What you are asked to do: Look below for the line containing "Screen dimensions: 745x678", then write out that line and every line after it to the end, exactly, minus the pictures.

Supplied data:

• • •

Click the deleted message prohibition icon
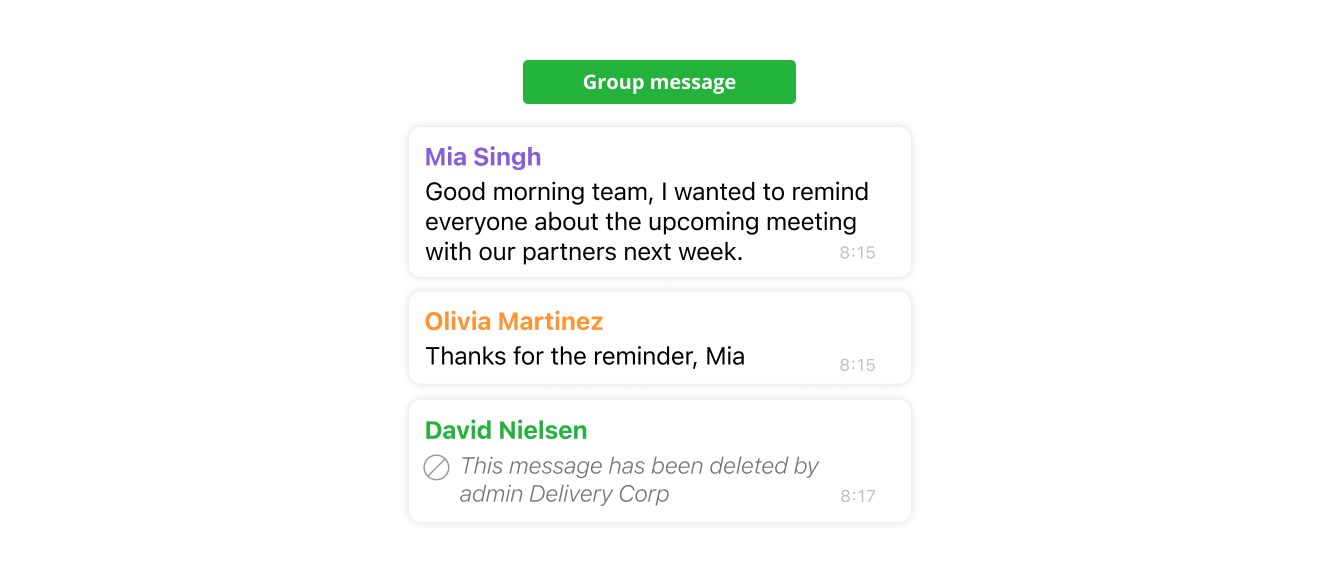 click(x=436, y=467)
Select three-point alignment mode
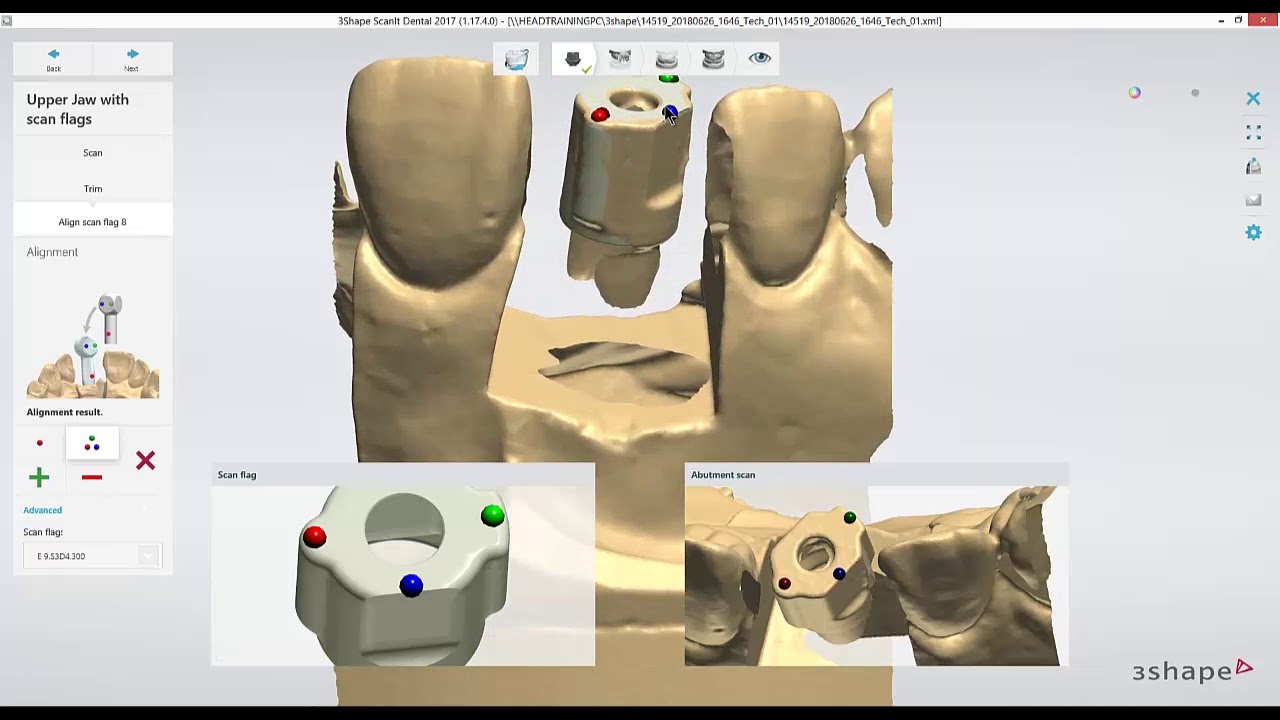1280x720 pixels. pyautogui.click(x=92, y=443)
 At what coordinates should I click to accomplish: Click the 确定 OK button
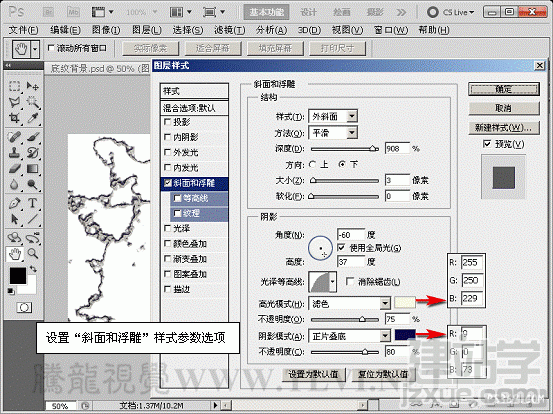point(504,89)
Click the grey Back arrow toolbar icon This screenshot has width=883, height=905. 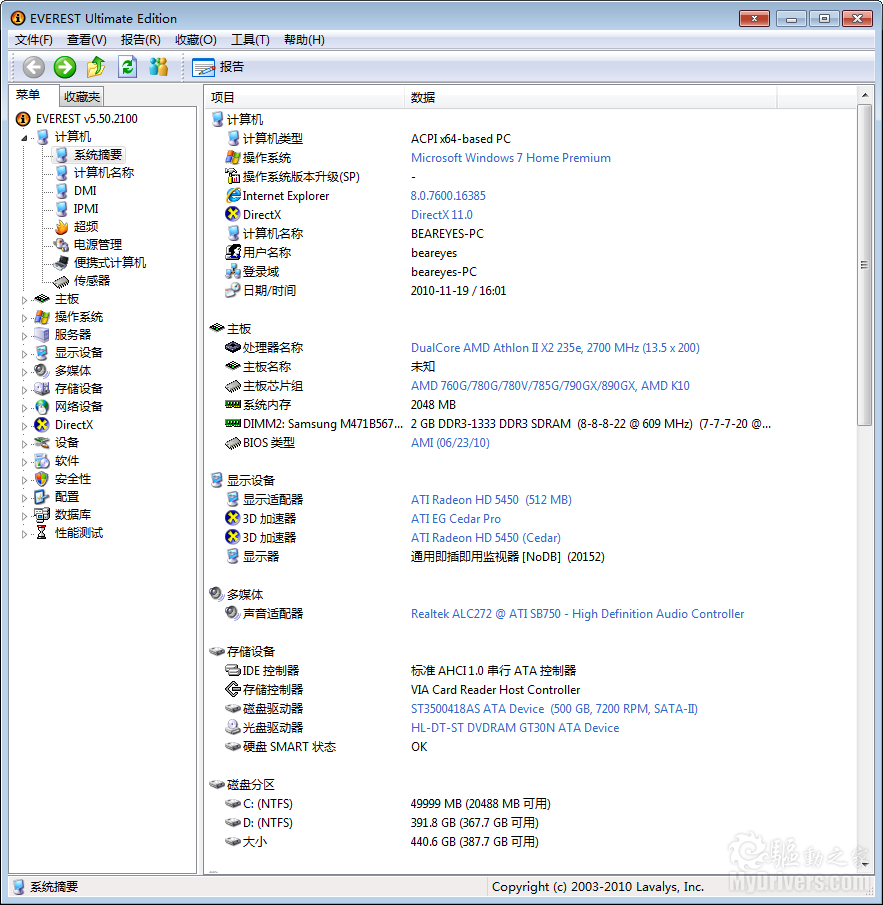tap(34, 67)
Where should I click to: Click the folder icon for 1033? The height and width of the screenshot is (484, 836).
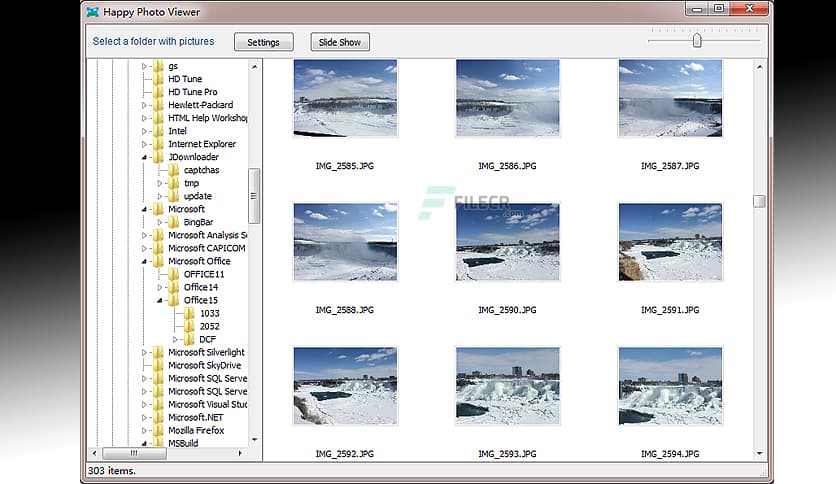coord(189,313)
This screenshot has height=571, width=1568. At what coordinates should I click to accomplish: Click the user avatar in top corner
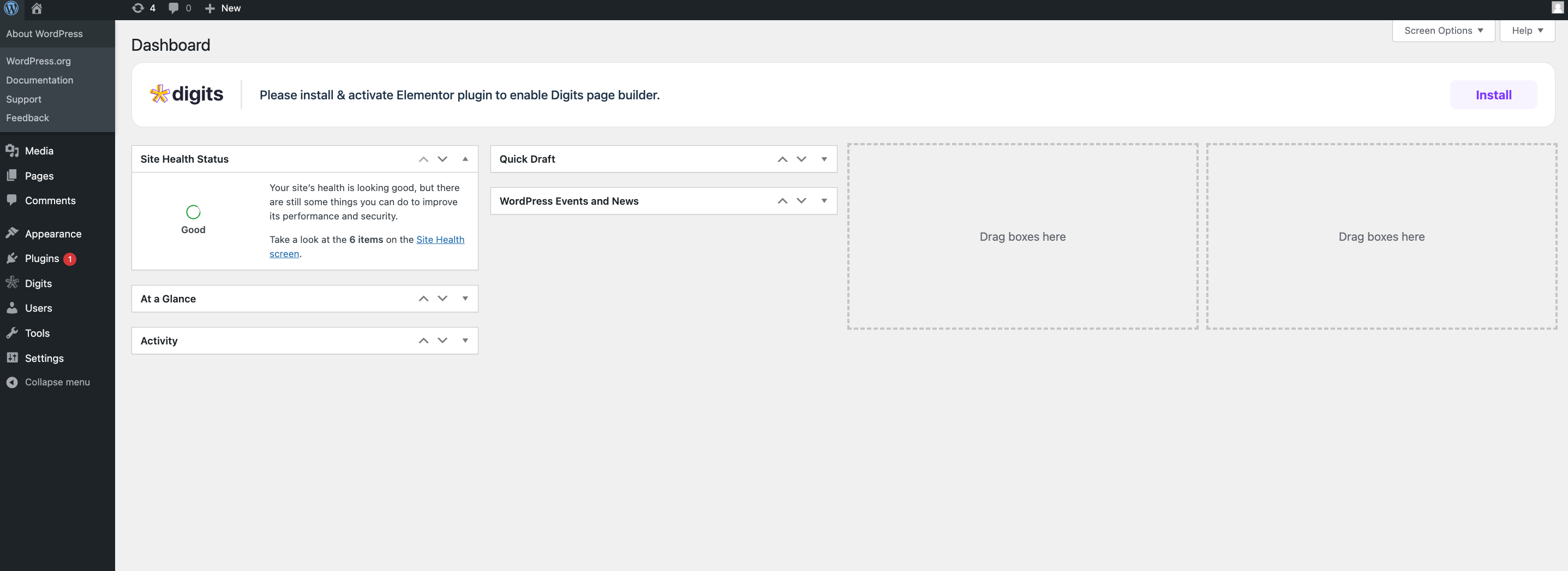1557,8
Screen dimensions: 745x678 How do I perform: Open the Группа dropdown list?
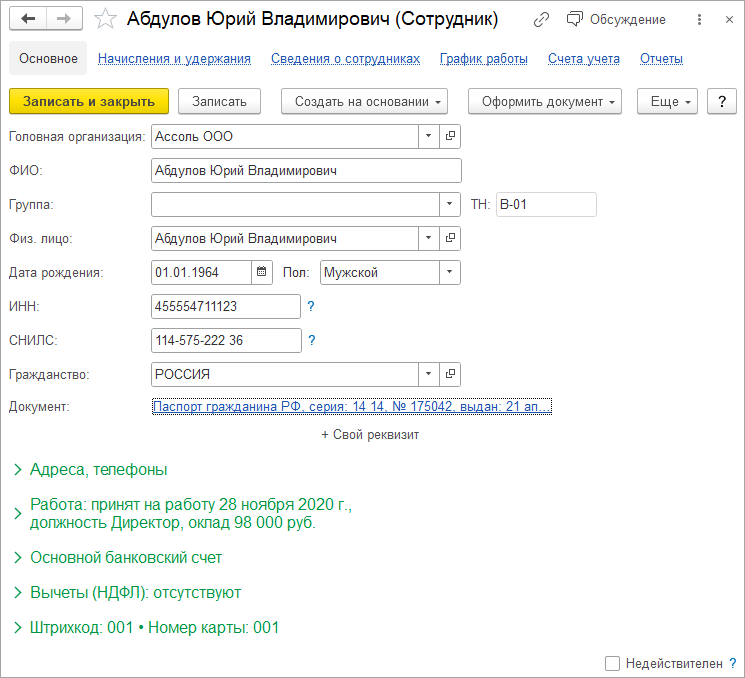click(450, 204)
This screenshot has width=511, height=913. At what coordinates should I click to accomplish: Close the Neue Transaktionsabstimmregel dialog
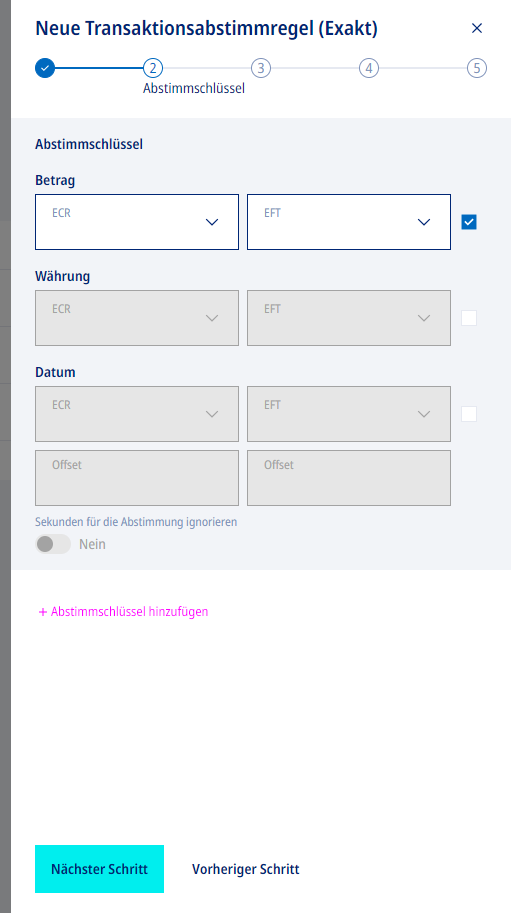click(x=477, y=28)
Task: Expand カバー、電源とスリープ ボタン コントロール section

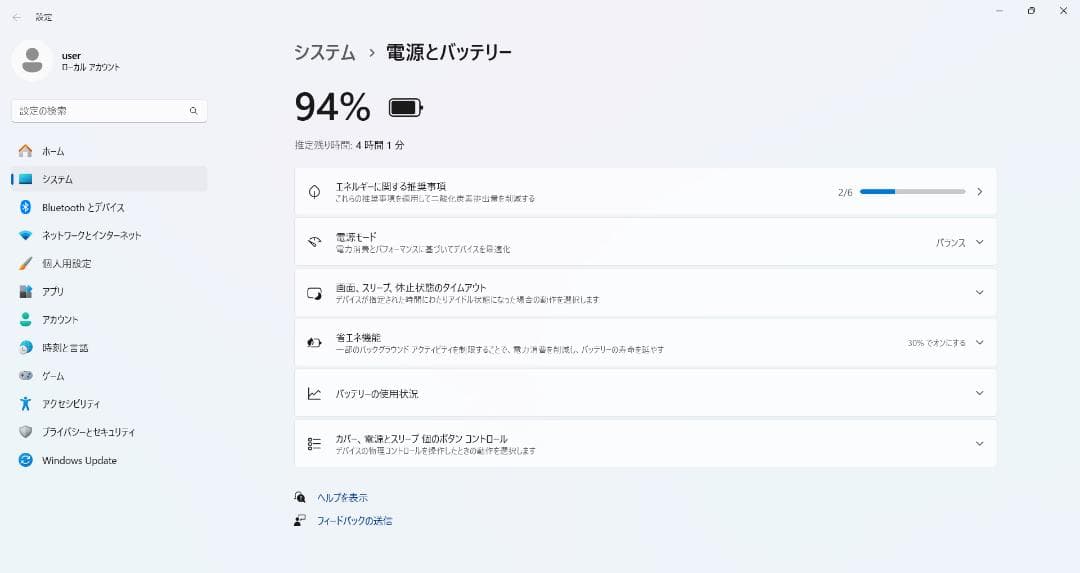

• • •

Result for this task:
Screen dimensions: 745x678 How do I perform: Open the Группа dropdown list?
click(450, 204)
This screenshot has width=511, height=913. At what coordinates should I click to accomplish: Close the Neue Transaktionsabstimmregel dialog
click(x=477, y=28)
Task: Expand カバー、電源とスリープ ボタン コントロール section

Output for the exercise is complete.